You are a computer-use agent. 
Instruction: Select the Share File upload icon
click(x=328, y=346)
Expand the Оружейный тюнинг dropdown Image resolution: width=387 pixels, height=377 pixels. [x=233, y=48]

------------------------

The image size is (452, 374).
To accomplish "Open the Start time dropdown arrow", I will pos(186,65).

------------------------

From the line holding "Instruction: Select the" to the line holding "Expand the Оружейный", inclusive, restate each line above exactly as written.

**Response to this exercise**
Instruction: Select the Share File upload icon
click(x=328, y=346)
Expand the Оружейный тюнинг dropdown Image resolution: width=387 pixels, height=377 pixels. [x=233, y=48]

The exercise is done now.